:: Aim ::
Count the lines of the material below that contain the string "status", treating case as significant, and reply with only that number.

:: Record set

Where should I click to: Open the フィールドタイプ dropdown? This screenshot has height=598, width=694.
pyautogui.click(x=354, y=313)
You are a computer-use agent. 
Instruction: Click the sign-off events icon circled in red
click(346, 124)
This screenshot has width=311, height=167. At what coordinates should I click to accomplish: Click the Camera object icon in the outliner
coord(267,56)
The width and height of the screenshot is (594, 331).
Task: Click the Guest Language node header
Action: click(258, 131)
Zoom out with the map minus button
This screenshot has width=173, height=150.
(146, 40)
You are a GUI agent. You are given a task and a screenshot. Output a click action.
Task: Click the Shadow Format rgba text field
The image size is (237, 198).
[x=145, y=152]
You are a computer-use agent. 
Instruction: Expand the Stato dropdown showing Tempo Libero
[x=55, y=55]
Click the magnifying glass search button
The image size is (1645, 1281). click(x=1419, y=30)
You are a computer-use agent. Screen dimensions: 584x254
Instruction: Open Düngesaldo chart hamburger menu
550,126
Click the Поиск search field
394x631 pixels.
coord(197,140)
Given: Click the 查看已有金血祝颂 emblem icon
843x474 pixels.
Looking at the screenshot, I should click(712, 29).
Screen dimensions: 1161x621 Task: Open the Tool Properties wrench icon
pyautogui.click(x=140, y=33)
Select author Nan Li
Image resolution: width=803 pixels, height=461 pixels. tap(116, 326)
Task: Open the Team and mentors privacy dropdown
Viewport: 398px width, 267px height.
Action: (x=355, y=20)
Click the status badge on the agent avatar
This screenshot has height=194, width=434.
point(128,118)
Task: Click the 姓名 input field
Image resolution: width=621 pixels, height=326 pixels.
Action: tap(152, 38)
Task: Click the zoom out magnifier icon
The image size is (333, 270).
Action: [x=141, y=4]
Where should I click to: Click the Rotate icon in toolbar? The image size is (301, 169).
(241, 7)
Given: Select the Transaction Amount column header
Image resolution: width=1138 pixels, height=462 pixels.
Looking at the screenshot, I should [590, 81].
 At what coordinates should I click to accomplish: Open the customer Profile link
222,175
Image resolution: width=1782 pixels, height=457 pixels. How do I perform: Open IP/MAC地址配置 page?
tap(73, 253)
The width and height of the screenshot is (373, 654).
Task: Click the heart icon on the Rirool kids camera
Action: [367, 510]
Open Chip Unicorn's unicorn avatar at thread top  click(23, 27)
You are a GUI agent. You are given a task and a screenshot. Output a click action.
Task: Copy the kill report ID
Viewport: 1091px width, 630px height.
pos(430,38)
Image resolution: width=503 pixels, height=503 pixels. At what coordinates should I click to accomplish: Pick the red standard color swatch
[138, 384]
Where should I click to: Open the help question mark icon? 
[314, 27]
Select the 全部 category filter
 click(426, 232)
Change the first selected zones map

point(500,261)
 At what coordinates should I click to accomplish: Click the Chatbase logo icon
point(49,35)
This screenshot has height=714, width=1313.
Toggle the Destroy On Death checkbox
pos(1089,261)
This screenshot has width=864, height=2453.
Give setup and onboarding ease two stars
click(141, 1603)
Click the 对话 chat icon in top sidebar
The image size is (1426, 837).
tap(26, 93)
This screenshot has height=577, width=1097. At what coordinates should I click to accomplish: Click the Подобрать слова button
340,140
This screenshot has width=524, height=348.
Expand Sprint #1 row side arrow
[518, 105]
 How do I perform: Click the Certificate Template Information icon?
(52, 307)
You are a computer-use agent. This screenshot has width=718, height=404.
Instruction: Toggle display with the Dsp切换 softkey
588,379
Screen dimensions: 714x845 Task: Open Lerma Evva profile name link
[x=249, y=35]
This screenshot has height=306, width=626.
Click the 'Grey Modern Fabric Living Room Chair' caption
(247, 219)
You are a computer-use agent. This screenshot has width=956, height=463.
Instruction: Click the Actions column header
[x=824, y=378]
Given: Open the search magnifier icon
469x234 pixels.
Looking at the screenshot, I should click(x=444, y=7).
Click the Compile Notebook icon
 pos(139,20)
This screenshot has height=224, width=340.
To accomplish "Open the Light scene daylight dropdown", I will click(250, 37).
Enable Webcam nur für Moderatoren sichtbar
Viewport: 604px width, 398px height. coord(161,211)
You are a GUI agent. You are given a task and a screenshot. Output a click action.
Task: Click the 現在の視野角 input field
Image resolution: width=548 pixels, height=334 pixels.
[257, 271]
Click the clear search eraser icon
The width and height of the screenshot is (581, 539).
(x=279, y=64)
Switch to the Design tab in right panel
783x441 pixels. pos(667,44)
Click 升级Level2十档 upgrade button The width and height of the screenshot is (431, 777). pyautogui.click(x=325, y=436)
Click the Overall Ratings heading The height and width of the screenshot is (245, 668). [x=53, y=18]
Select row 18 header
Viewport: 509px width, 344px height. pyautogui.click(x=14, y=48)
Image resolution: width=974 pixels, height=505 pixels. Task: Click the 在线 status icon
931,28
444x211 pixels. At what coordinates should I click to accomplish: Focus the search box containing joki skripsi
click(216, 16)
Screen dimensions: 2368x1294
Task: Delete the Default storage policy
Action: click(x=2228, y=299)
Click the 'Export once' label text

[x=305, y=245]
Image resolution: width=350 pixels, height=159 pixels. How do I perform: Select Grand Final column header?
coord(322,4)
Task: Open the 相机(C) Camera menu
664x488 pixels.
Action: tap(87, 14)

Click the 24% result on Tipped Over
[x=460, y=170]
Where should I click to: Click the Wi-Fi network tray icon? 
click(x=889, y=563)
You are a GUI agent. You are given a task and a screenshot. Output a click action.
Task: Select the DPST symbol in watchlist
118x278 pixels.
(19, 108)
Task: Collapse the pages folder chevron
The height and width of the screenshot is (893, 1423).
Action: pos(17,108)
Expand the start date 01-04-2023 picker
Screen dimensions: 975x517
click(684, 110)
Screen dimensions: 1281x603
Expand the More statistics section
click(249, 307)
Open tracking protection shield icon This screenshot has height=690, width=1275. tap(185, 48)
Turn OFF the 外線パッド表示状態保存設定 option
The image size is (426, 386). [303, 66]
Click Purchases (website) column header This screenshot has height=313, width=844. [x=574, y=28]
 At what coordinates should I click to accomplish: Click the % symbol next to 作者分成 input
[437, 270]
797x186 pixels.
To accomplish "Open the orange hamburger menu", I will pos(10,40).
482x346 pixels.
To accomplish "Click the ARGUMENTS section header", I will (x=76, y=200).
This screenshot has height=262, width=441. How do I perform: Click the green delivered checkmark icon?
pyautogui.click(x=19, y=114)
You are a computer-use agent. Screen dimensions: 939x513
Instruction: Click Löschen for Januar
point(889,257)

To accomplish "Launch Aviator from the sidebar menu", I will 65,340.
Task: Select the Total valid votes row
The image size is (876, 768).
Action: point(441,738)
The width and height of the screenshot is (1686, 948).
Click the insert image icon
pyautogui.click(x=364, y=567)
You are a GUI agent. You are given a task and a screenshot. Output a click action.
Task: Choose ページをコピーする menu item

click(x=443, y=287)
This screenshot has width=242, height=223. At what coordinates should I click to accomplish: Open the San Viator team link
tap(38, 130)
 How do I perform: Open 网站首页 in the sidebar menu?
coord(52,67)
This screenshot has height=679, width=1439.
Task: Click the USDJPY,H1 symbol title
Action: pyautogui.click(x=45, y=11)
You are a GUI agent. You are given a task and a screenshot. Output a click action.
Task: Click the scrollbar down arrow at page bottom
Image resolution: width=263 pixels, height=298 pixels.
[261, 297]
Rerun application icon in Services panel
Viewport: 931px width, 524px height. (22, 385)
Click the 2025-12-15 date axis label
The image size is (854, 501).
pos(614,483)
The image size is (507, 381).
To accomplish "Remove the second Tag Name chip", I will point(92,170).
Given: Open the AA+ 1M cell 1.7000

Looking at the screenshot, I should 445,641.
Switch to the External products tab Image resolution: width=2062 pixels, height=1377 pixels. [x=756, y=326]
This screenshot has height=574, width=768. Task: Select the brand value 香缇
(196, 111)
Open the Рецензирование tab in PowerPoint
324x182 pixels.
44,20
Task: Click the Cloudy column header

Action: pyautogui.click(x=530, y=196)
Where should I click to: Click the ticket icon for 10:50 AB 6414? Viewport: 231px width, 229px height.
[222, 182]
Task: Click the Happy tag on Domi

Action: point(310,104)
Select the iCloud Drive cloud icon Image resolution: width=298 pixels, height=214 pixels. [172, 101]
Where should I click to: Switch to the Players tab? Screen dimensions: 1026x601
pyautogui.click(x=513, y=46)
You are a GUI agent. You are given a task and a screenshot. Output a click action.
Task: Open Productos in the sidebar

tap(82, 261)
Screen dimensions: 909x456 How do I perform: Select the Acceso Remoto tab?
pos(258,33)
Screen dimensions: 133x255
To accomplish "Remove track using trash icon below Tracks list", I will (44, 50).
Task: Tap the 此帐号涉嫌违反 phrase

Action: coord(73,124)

::::

:: Response below ::
2